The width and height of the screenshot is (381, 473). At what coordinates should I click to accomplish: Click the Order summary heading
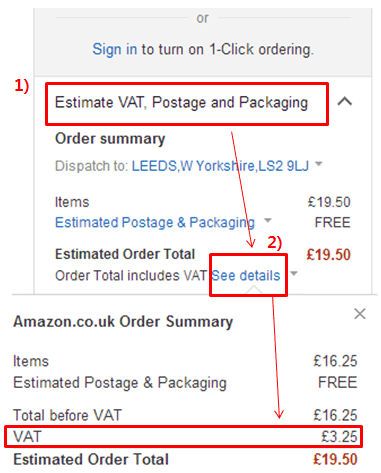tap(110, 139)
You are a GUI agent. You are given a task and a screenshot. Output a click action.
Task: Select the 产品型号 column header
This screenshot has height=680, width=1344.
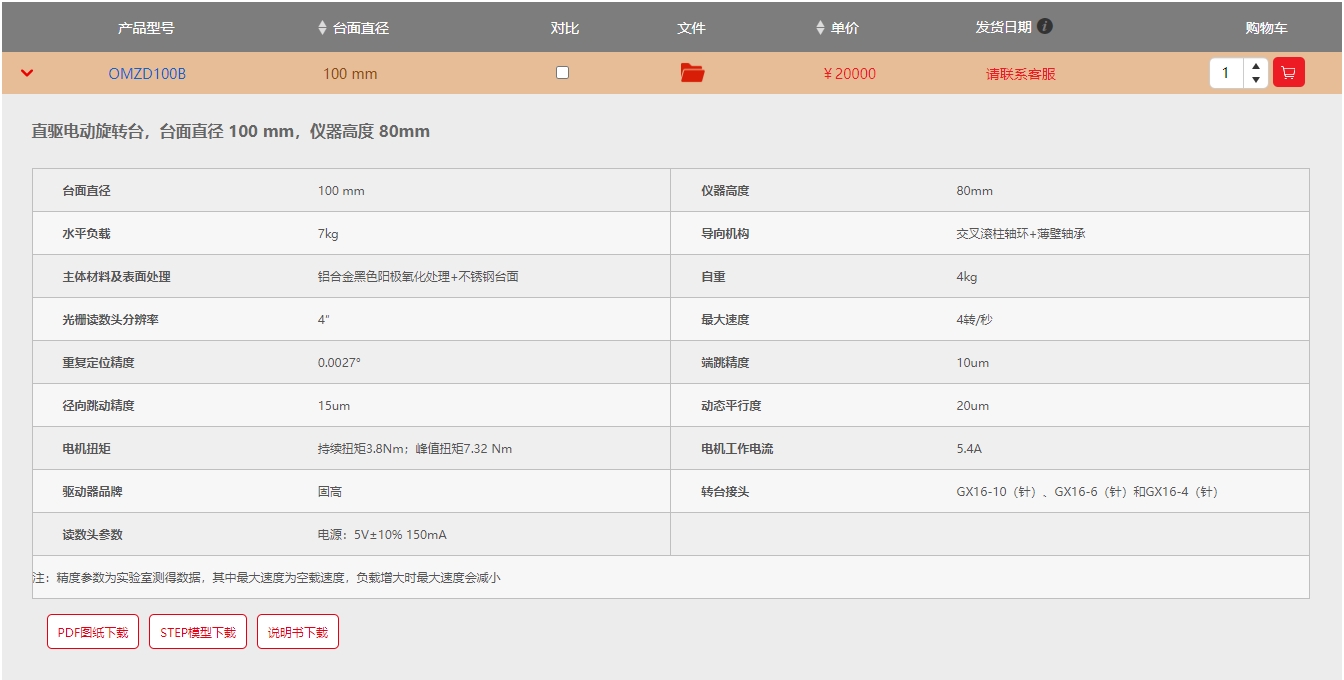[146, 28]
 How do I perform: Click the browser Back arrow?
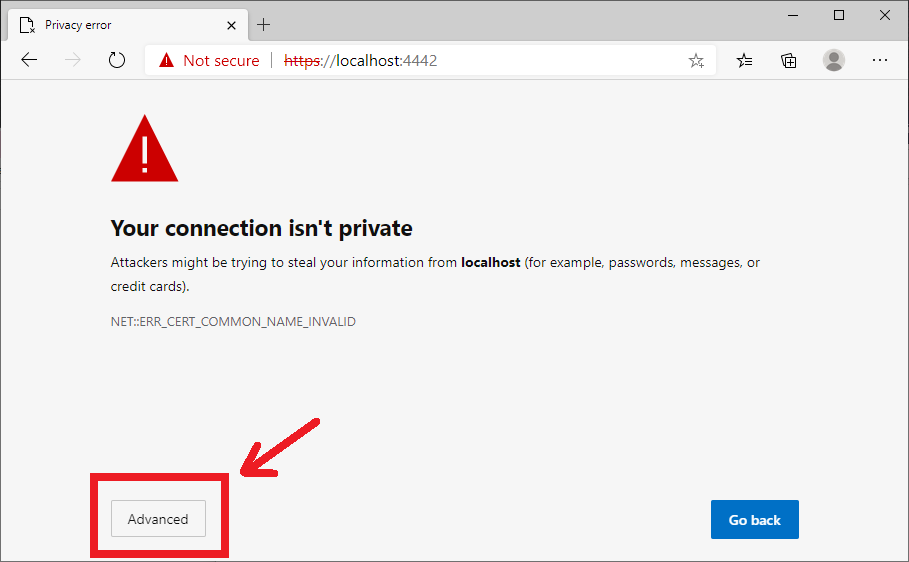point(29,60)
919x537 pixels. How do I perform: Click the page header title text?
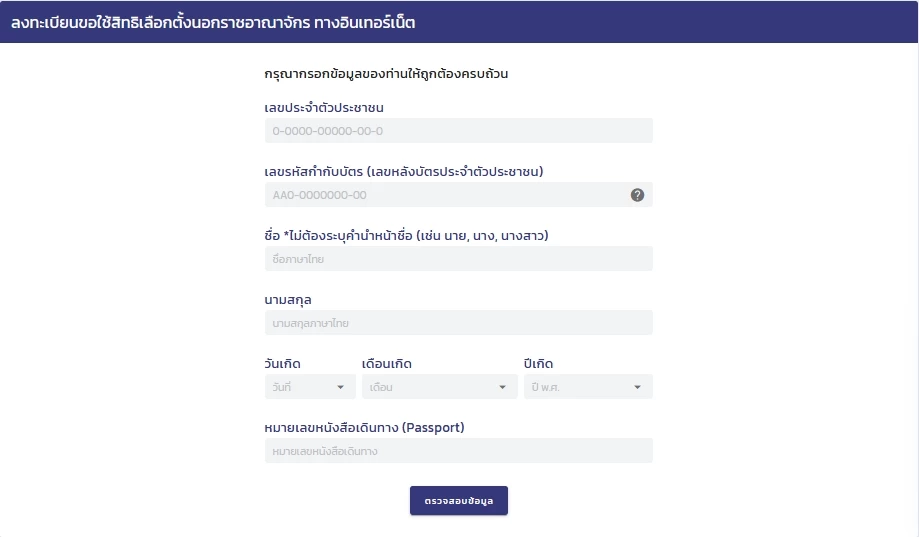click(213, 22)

* * *

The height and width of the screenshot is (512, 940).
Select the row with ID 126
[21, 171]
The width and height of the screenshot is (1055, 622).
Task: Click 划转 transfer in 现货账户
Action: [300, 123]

▸ Prompt:
Above are the records; restate exactly the lines from the one containing "The width and height of the screenshot is (381, 473)." through the one containing "You are a GUI", keeping pictures out.

▸ Answer area:
The width and height of the screenshot is (381, 473). At what coordinates should I click to accomplish: Click the Order summary heading
tap(110, 139)
You are a GUI agent. You are given a task and a screenshot. Output a click action.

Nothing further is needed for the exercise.